Home Opinion Mine Creek Revelations by Louie Graves: Trash Pickup Day

Mine Creek Revelations by Louie Graves: Trash Pickup Day


Humans have been sending stuff into orbit around the Earth for a little bit longer than two decades. In fact, one of my favorite Internet news sites estimates that there are close to 30,000 pieces of now-unused debris measuring at least 4 inches long out there just floating around and waiting to slam into some useful spacecraft.

So, an outfit called the European Space Agency is looking into bringing a big piece of its own debris down low and slow enough so that it will fall out of orbit and burn up harmlessly.

It’ll make a fine shooting star. It would be just my luck that it doesn’t burn up harmlessly, but instead, falls on and destroys the M&M Peanuts factory.

However, we will have to wait awhile for the fireworks. ESA says it may be 2023 before they try to do this. You know how Europeans fiddle around before actually getting anything done.

Rome wasn’t built in day, you know (that’s another clever saying I just made up).

One space piece down; 29,999 pieces to go.

If I didn’t know better I’d think that the European Space Agency was in charge of ending J-Turns in downtown Nashville.


HOW HOT? How dry? I suppose that in the depths of the summers of each of my ____ (insert secret number here) summers I have whined: “This is the hottest and driest yet.”

Of course that was wrong. Except for once. Get it?

But this year has been bad. Since the middle of June our temps have climbed into the mid-90s or higher every day. That’s more than a month of days. The temp hasn’t hit 100 yet, but it has sure felt like it. Many, many times the heat index has been over 100.

And dry. Since mid-June we’ve had less than an inch of rain in Nashville.

Hot. Dry.

Some trees have already begun giving up their leaves. There was a time when I was sooooo proud of my lush centipede lawn. Now I just let it crunch underfoot —  unwatered and threatening to die.

As soon as I wrote this last week I knew that a rain would be coming. Sure enough, Thursday night I heard water splattering on the patio concrete.

My friend from up Nathan way said she got a nice inch of rain. At my place, however, there was just enough to settle the dust. Now THERE’S a Southern expression: Settle the dust.

— RECORDS PROVIDED —
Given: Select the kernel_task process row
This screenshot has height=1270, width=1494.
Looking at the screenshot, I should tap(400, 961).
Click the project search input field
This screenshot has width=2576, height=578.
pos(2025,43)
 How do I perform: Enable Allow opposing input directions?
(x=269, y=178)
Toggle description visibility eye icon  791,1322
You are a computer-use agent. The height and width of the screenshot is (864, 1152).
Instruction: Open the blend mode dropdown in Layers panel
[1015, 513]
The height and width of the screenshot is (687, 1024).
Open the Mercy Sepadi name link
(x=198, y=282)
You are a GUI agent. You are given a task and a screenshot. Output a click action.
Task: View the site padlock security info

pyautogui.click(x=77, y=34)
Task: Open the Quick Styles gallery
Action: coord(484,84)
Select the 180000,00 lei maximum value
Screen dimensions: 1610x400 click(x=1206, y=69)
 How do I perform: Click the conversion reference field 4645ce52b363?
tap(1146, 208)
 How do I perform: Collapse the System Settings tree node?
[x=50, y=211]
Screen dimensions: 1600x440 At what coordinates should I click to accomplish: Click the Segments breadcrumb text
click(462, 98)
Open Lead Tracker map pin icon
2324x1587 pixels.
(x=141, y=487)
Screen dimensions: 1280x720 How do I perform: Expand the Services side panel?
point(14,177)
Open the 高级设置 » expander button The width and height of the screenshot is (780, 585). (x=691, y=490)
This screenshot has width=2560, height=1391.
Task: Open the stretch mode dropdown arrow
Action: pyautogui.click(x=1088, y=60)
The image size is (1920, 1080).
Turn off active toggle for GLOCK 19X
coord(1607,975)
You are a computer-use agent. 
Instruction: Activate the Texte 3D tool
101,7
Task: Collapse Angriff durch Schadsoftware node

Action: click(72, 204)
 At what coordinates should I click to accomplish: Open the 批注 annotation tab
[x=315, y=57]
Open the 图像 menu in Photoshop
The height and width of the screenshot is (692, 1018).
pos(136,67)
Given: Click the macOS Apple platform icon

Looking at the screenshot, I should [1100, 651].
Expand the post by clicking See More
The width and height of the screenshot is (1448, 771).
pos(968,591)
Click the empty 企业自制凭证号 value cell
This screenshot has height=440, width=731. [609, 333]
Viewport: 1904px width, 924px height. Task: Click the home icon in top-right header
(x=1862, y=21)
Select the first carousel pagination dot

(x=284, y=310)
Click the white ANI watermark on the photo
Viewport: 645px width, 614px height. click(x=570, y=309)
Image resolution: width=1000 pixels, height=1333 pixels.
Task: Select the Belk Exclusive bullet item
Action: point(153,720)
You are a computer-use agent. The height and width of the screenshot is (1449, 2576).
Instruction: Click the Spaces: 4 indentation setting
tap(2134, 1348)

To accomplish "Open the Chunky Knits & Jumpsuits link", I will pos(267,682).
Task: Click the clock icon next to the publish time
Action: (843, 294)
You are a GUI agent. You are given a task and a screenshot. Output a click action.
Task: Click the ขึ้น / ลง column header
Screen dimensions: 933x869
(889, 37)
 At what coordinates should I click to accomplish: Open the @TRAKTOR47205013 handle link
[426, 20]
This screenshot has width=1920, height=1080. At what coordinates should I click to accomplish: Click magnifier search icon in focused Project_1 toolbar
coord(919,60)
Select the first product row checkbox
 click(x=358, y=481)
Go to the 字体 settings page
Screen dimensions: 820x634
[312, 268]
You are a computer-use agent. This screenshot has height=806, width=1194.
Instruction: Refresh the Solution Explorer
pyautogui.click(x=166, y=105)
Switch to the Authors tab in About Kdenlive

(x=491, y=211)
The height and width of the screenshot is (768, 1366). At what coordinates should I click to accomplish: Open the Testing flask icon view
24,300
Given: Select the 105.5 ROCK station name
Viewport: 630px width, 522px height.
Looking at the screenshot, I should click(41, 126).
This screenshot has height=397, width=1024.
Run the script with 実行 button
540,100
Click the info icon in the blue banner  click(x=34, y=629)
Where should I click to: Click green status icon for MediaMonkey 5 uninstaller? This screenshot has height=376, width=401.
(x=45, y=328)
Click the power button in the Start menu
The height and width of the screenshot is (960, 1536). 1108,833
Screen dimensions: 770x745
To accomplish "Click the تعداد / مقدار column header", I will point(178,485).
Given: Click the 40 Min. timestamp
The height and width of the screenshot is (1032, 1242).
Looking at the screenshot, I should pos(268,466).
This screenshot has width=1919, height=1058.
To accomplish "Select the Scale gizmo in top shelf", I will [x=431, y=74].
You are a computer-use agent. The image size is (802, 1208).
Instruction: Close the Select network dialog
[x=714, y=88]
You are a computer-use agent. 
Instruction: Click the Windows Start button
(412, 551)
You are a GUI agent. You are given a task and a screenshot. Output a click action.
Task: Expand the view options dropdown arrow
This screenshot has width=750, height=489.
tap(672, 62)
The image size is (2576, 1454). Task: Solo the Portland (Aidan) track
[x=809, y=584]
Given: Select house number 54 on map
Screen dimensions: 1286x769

— TASKS TO COMPLETE —
A – From the column, copy out everything from "If I didn’t" down to "once. Get it?".
B – Determine whether each statement agrees with the column, answering yes or no and quoting the deciding words: (i) The European Space Agency may not attempt to bring down its debris until 2023. (ii) The temperature in Nashville has reached 100 degrees this summer. (iii) Nashville has received less than an inch of rain since mid-June.
C – According to the column, what kind of lawn was the writer once proud of?

— WORKED SOLUTIONS —
A –
If I didn’t know better I’d think that the European Space Agency was in charge of ending J-Turns in downtown Nashville.


HOW HOT? How dry? I suppose that in the depths of the summers of each of my ____ (insert secret number here) summers I have whined: “This is the hottest and driest yet.”

Of course that was wrong. Except for once. Get it?

B –
(i) Yes: "ESA says it may be 2023 before they try to do this."
(ii) No: "The temp hasn’t hit 100 yet, but it has sure felt like it."
(iii) Yes: "Since mid-June we’ve had less than an inch of rain in Nashville."

C – A lush centipede lawn.